Māori Council re-formed


Kia hoe tahi tatau te Waka Whakapono kei te Whanganui-a-Tara.

Te Kahu o te Rangi, a representative body of Catholic Māori in the Wellington Archdiocese, has been relaunched after a call from the Pentecost synod to more biculturalism in the Mass.

Te Kahu o te Rangi was originally set up in September 1992, following an approach to the Māori Chaplaincy team by Cardinal Tom Williams seeking their views on addressing Māori Catholic pastoral issues. The council was named after Tu Hono’s kaumatua, Kahu Ratana, an ardent supporter of the council. He died in Auckland as the council was meeting for the first time.

All of this was explained to those representing Catholic Māori rohe gathered at a hui in the Catholic Centre in October this year to discern the goals and aspirations and issues for Catholic Māori today, and the shape of Te Kahu o te Rangi into the future.
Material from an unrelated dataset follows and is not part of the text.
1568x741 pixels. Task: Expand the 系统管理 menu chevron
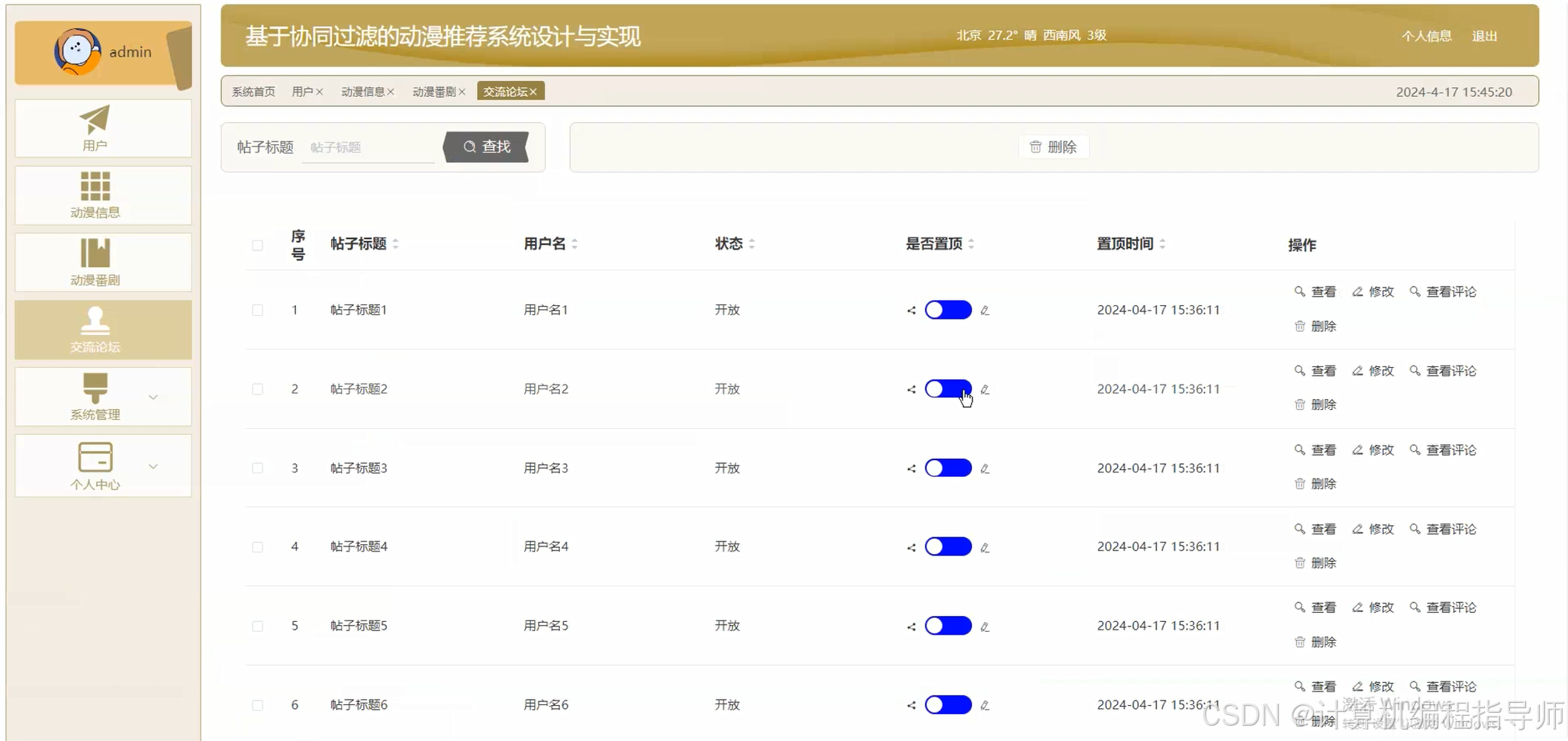point(153,397)
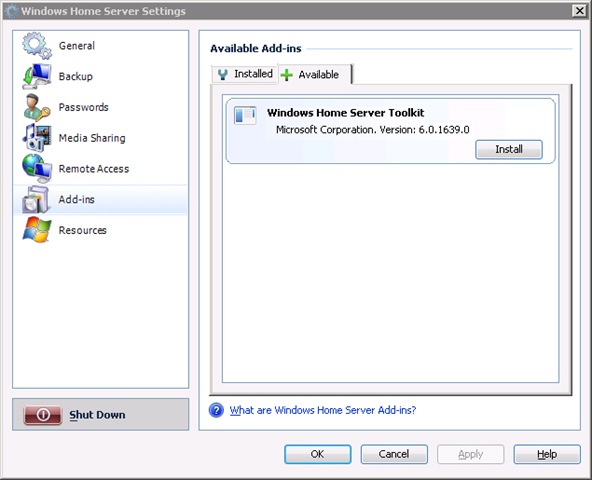
Task: Switch to the Installed tab
Action: tap(245, 74)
There was a clear wish from those at Synod 2006 for liturgies to be bicultural, and inclusive, that opening and closing rites of the Mass were in te reo and that Māori spirituality was more greatly known and understood by all. Archbishop John Dew hoped that by revitalising and strengthening Te Kahu o te Rangi and supporting its vision and its work, our diocesan partnership might be strengthened in many and diverse ways also.

Henare Walmsley told the hui of dreams for the council, that it could be an advisory body for Archbishop John, articulating the needs, concerns and gifts of Catholic Māori in the archdiocese, that it provide opportunities for ‘soul kai’ for its people, that it strengthen and support education-in-faith opportunities for Māori katekita and young people, that it support the work of the Tūranga Māori Adviser, Morna Taute, and be where possible the interface between Māori Catholic and the archdiocese.

Representatives at the hui elected Henare Walmsley as chair and Teresa Waikari as the deputy. The council plans to meet four times a year.